Foragido há dois anos é preso pela Deleagro por roubo de gado de R$ 1 milhão e outros crimes em MS

A ação coordenada da Polícia Civil de Mato Grosso do Sul resultou na prisão de Dilson Aparecido Almada, de 49 anos, conhecido como “Bugão”. A captura, executada por policiais da Deleagro (Delegacia Especializada de Repressão aos Crimes Rurais e Abigeato) na manhã desta quinta-feira, encerra um período de aproximadamente dois anos em que o indivíduo permaneceu foragido da Justiça.
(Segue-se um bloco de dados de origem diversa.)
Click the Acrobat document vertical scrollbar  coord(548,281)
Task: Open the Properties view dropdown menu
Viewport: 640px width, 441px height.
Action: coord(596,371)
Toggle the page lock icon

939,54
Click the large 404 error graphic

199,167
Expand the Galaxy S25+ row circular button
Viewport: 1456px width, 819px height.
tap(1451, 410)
Dilson é acusado de integrar uma quadrilha especializada em furto e roubo de gado, cujos prejuízos foram estimados em R$ 1 milhão.
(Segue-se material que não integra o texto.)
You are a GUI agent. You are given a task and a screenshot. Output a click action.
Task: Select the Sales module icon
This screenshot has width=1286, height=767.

Operação Policial Prende Foragido Envolvido em Crimes Rurais

A prisão de Dilson Aparecido Almada foi efetuada por equipes especializadas, demonstrando a capacidade operacional das forças de segurança em localizar e deter alvos de alta prioridade. O indivíduo, além de ser acusado de integrar uma quadrilha de abigeato, responde por roubo majorado e associação criminosa. Seu histórico criminal inclui antecedentes por furto e receptação, indicando um padrão de envolvimento em atividades ilícitas.

Desarticulação de Grupo Especializado em Roubo de Gado com Prejuízo Milionário

A atuação de Dilson Almada estende-se a uma quadrilha desarticulada durante uma investigação conduzida pelo Garras (Delegacia Especializada de Repressão a Roubos a Banco, Assaltos e Sequestros). Esta operação, realizada no ano seguinte ao roubo a um restaurante em 2014, revelou a estrutura e o modus operandi de um grupo especializado em furtos e roubos de gado em propriedades rurais de Mato Grosso do Sul.
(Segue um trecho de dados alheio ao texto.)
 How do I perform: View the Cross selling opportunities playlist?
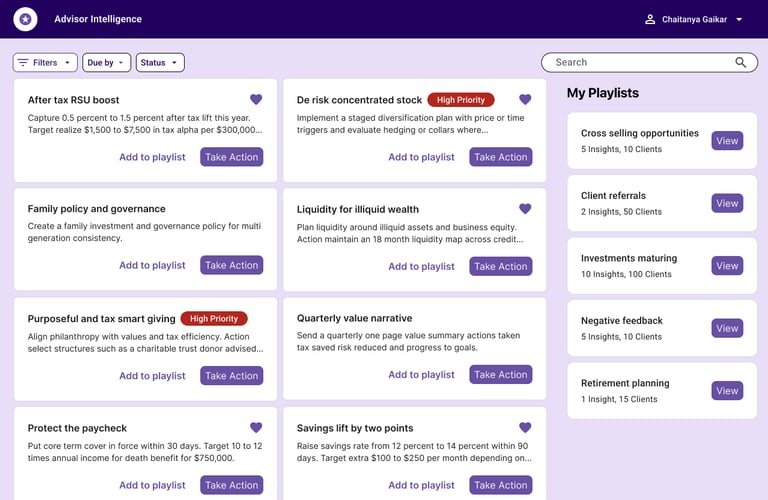coord(727,141)
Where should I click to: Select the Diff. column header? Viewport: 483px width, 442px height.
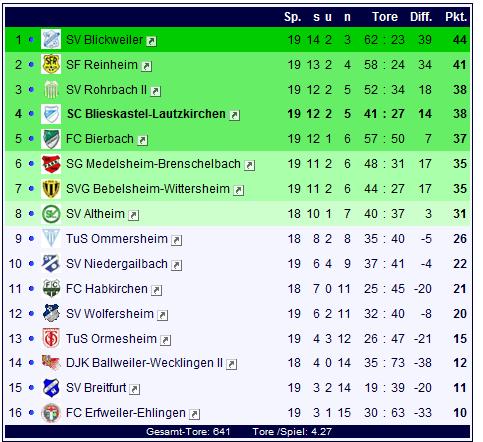pyautogui.click(x=421, y=17)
As investigações detalharam que o grupo atuava em diversas localidades, incluindo Campo Grande, Aquidauana, Jaraguari, Terenos e Nova Alvorada do Sul. A estratégia operacional da quadrilha envolvia a seleção de fazendas situadas às margens de rodovias, o que facilitava tanto o embarque rápido dos animais quanto a fuga dos envolvidos. Para evitar fiscalizações, o transporte do gado furtado era subsequentemente realizado por meio de estradas vicinais.

O impacto econômico das ações da quadrilha foi significativo. A Famasul (Federação da Agricultura e Pecuária de Mato Grosso do Sul) estimou que os prejuízos provocados poderiam atingir a cifra de R$ 1 milhão. Este montante se deve não apenas ao valor de mercado dos animais, mas também ao fato de que muitos deles eram utilizados para melhoramento genético, elevando o valor intrínseco das perdas para os produtores rurais.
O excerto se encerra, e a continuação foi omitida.